**Podany tekst**

Dziś wydobywa się bursztyn z pokładów, które jeszcze kilka lat temu były nieopłacalne

Łatwiej wydobywać bursztyn nielegalnie czy legalnie? Jakie warunki muszą spełniać legalni kopacze i czy ta praca się opłaca? Na te i inne pytania odpowiada Krzysztof Twardowski, zajmujący się poszukiwaniem i poławianiem bursztynu od 20 lat.

Gorączka bursztynu zawładnęła ostatnio Wyspą Sobieszewską – dużo można tam było znaleźć bursztynu?

**Materiał**
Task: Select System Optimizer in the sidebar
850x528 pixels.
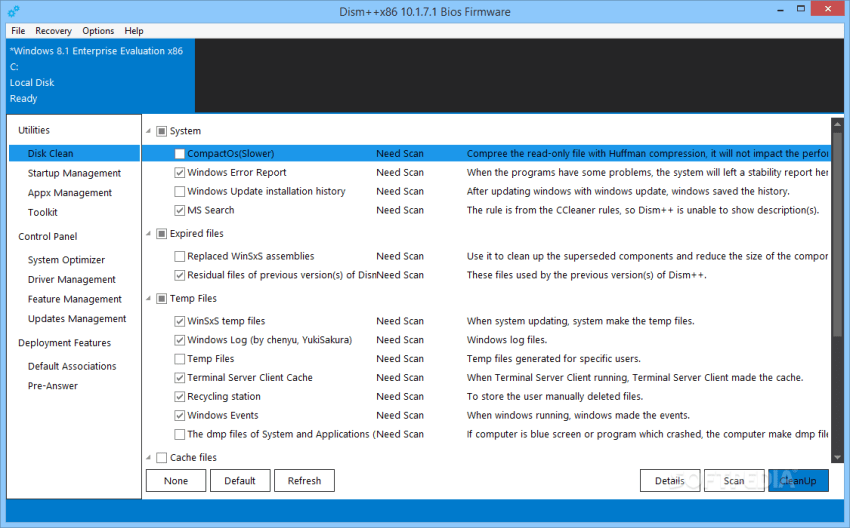Action: click(x=66, y=260)
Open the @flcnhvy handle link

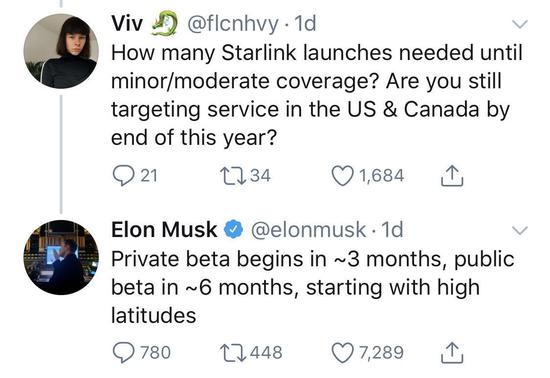(233, 24)
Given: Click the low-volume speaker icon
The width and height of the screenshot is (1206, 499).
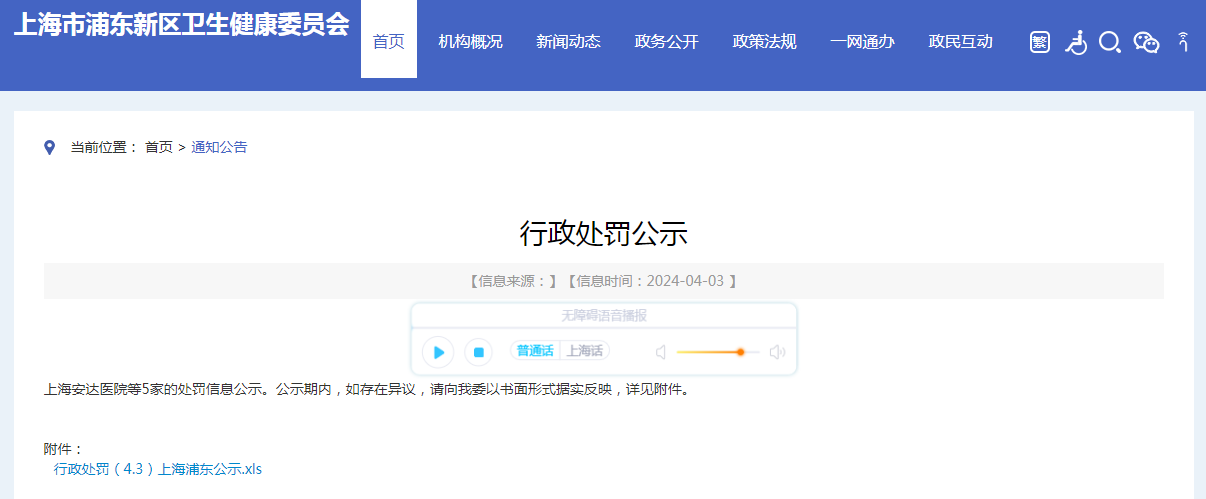Looking at the screenshot, I should 660,352.
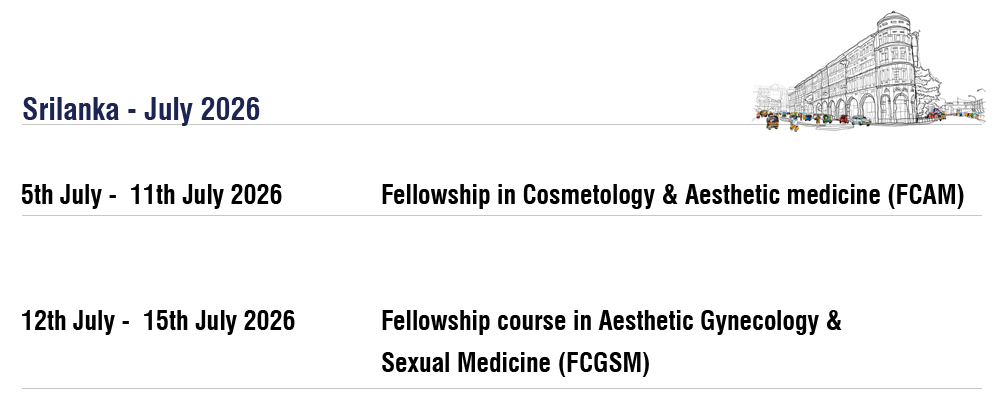Screen dimensions: 1000x400
Task: Select the 12th July - 15th July 2026 date
Action: click(158, 321)
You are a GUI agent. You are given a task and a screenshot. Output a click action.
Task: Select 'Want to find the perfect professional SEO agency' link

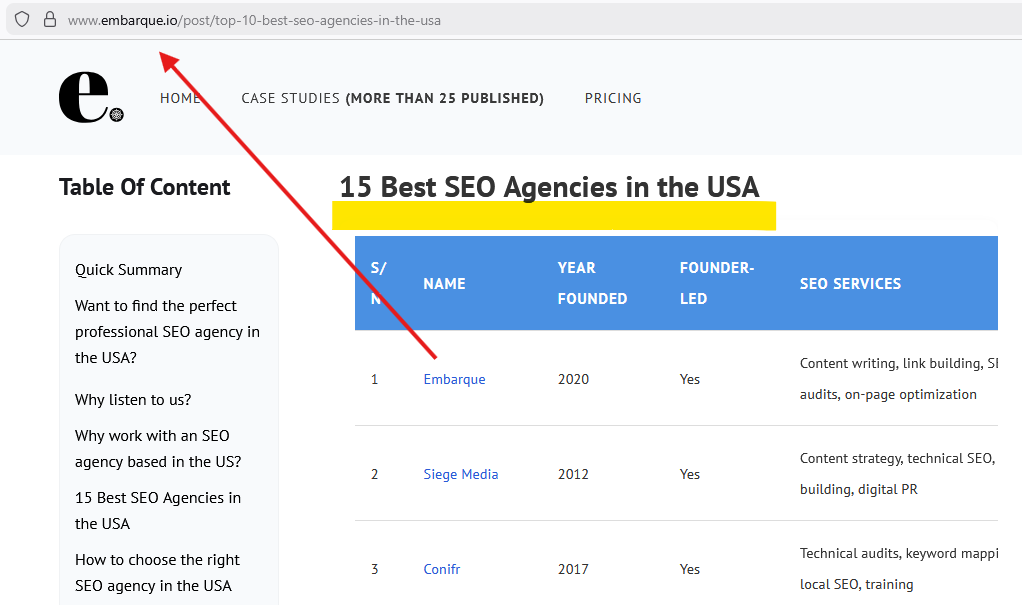pos(167,331)
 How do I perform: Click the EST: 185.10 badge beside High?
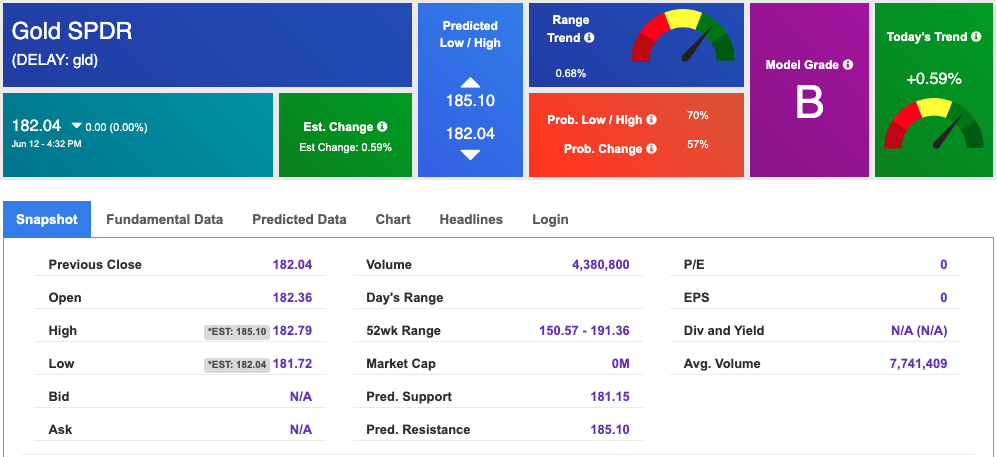click(237, 331)
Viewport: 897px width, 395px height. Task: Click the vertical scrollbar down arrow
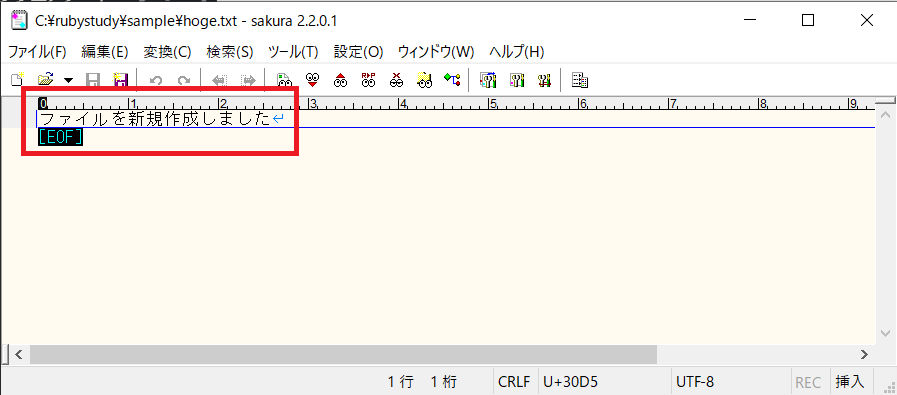(x=886, y=333)
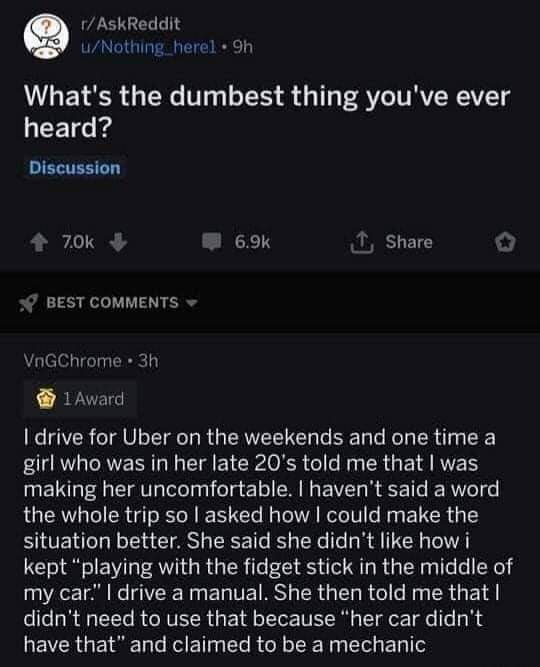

**Polecenia**
A – Streść w dwóch zdaniach tekst o wydobyciu bursztynu.
B – Przepisz z tekstu o wydobyciu bursztynu wszystko od słów „Łatwiej wydobywać bursztyn” aż po słowa „bursztynu od 20 lat.”.

**Pełne odpowiedzi**
A – Dziś wydobywa się bursztyn z pokładów, których eksploatacja jeszcze kilka lat temu się nie opłacała. Krzysztof Twardowski, który od 20 lat szuka i poławia bursztyn, odpowiada między innymi na pytania, czy łatwiej wydobywać bursztyn legalnie, czy nielegalnie, jakie warunki muszą spełniać legalni kopacze i czy ta praca się opłaca.

B –
Łatwiej wydobywać bursztyn nielegalnie czy legalnie? Jakie warunki muszą spełniać legalni kopacze i czy ta praca się opłaca? Na te i inne pytania odpowiada Krzysztof Twardowski, zajmujący się poszukiwaniem i poławianiem bursztynu od 20 lat.